Kerry chairman O’Sullivan backed the concerns expressed by his senior football manager Eamonn Fitzmaurice about the move.
“There seem to be comparisons made between rugby and GAA but rugby management teams are professionals and can easily work their systems from a stand. GAA management teams are amateurs who meet for a few times a week to organise their systems.
“Under the old rule, everyone would know what their job on the line entailed. Talking through a microphone to a selector in the stand is not the same as talking to the person beside you. It waters down the opportunity to make quick decisions. You could have someone coming down from the stand to advise on a change but how long would that take?
“Our management weren’t asked about how they felt about the situation. If there was an approach or a trial period during the McGrath Cup where they could give feedback at least they would get more people working with them. But people seem to be alienated by this.”
Like Kettle, Cunningham feels there must be a county board official permitted to be present on the sideline.
“We wouldn’t be too happy with no county board official being allowed on the line,” said Cunningham. “What happens if an argument breaks out? The county board is liable for it and yet they have no representative there.”
Meanwhile, McGill believes indifference was the primary reason why the two proposals on the future of the All-Ireland senior hurling championship are being voted on by Central Council again this weekend.
“One of the most disappointing things about the last debate was the number of counties who didn’t vote at all, which clearly means they hadn’t considered it or its implications.

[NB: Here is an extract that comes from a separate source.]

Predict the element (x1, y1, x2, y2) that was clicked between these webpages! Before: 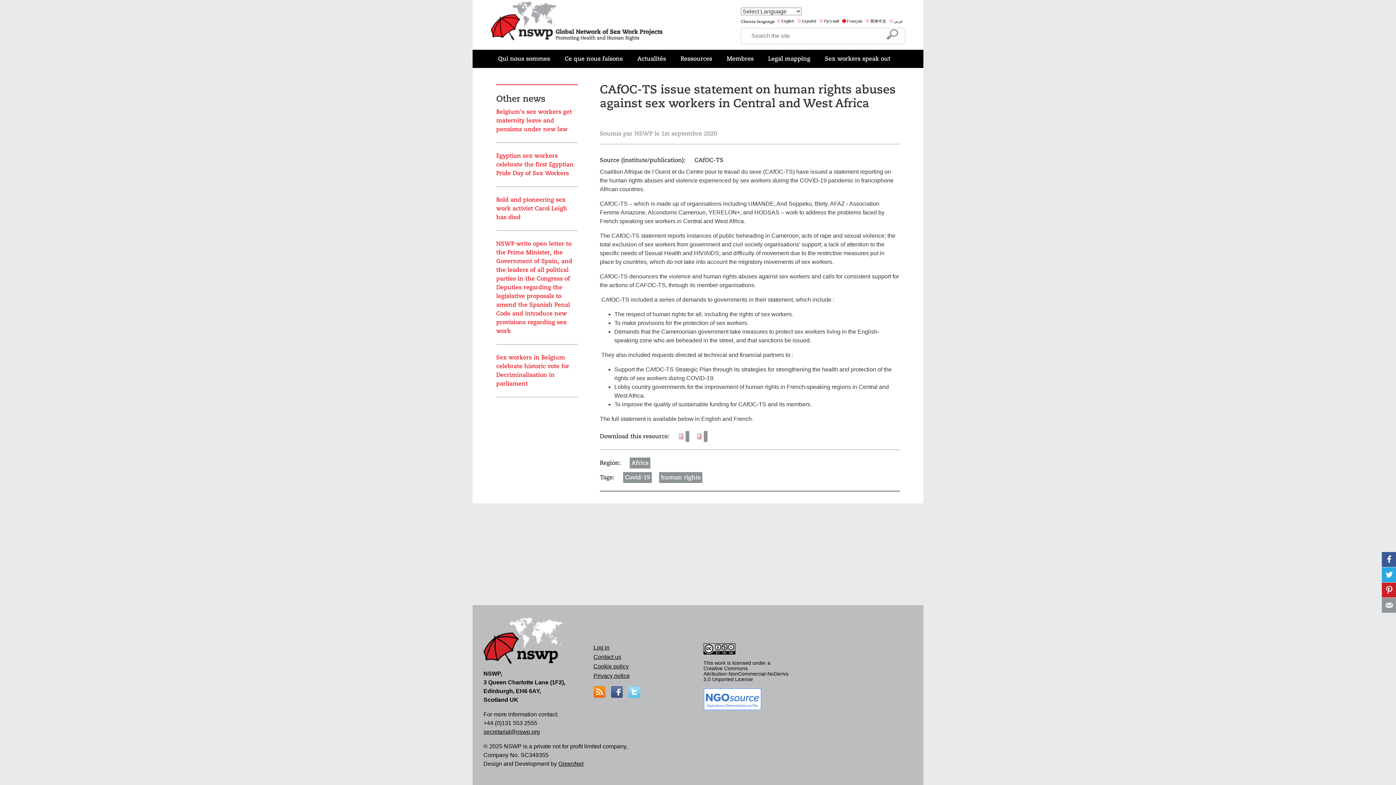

“We would assume in the interim that people have discussed this but it’s important to state that all they’re voting on is what motion will go to Congress.”
Most of, if not all the Munster counties will vote in favour of the CCCC’s motion, which calls for a simplified qualifier system, a preliminary qualifying group in Leinster and the reduction of Liam MacCarthy Cup teams from 15 to 13 by 2016.

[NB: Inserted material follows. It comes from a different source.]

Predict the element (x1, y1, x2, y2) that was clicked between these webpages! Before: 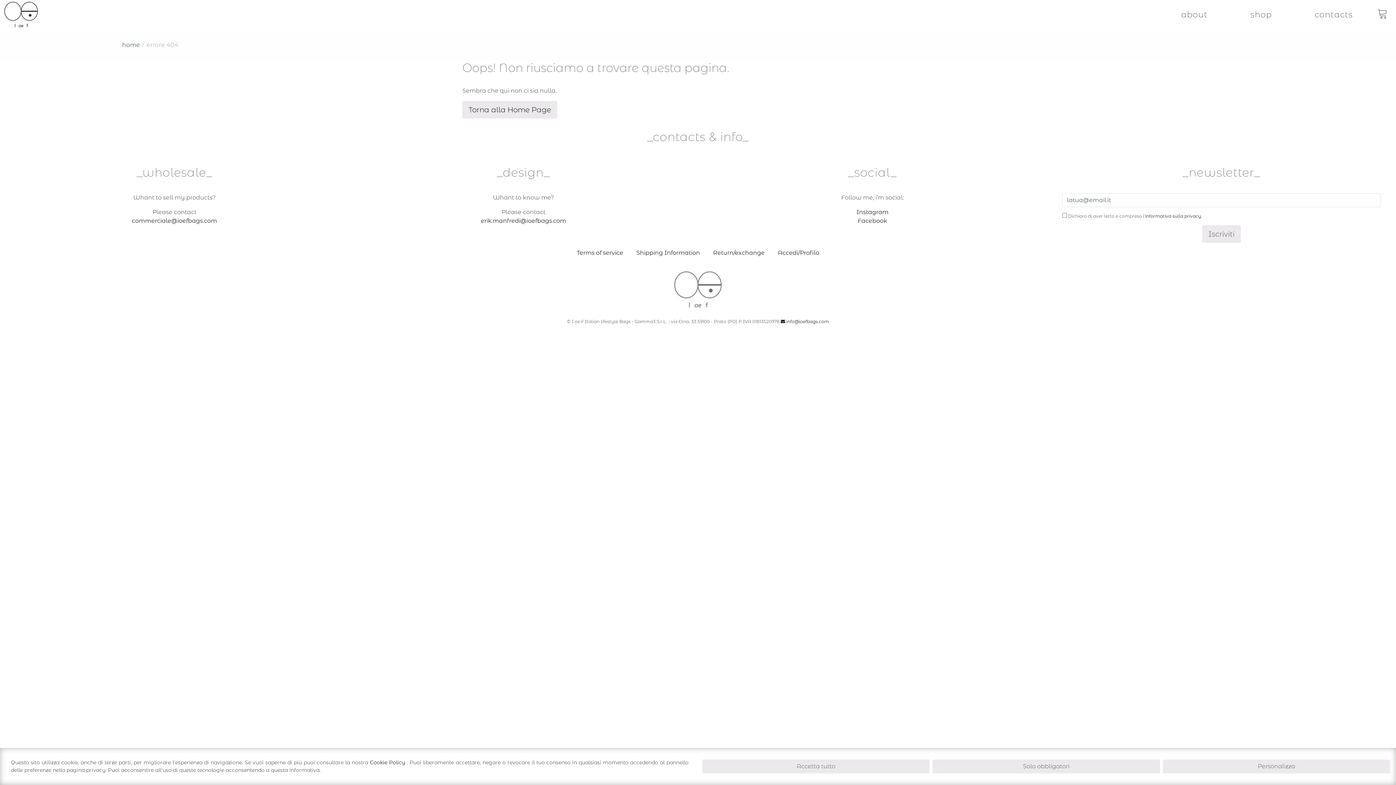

Above all else, the recommendation states the Munster SHC should remain a knock-out competition unlike the Hurling Development Committee (HDC) structure which calls for both provinces to be played on a Champions League-style format.
Cork, Tipperary, Limerick and Waterford are all set to back their proposal while Clare and Kerry are currently in the process of discussing it.

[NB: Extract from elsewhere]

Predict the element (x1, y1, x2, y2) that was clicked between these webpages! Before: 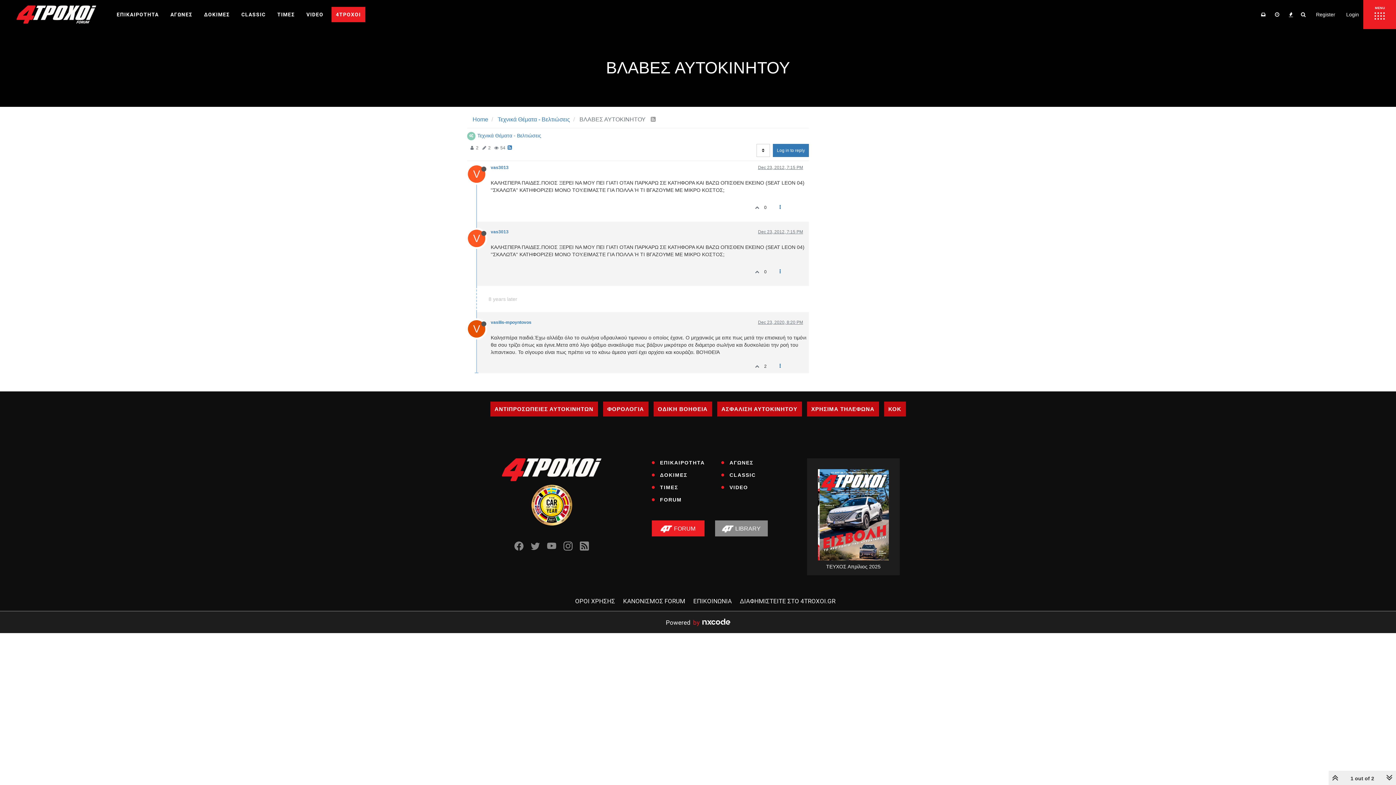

“We don’t feel the Munster championship should be run on a league system because it would affect our club championships,” said Tipperary secretary Tim Floyd.
The same sentiment appears to be echoed in the other counties with Limerick chairman Oliver Mann confirming they’ll be voting “for the retention of the Munster championship”.
Waterford’s Tom Cunningham said as much as they would like to see Championship games played in Walsh Park, as the HDC recommendation proposes, he said hosting the likes of Tipperary there would be “impossible” at the moment.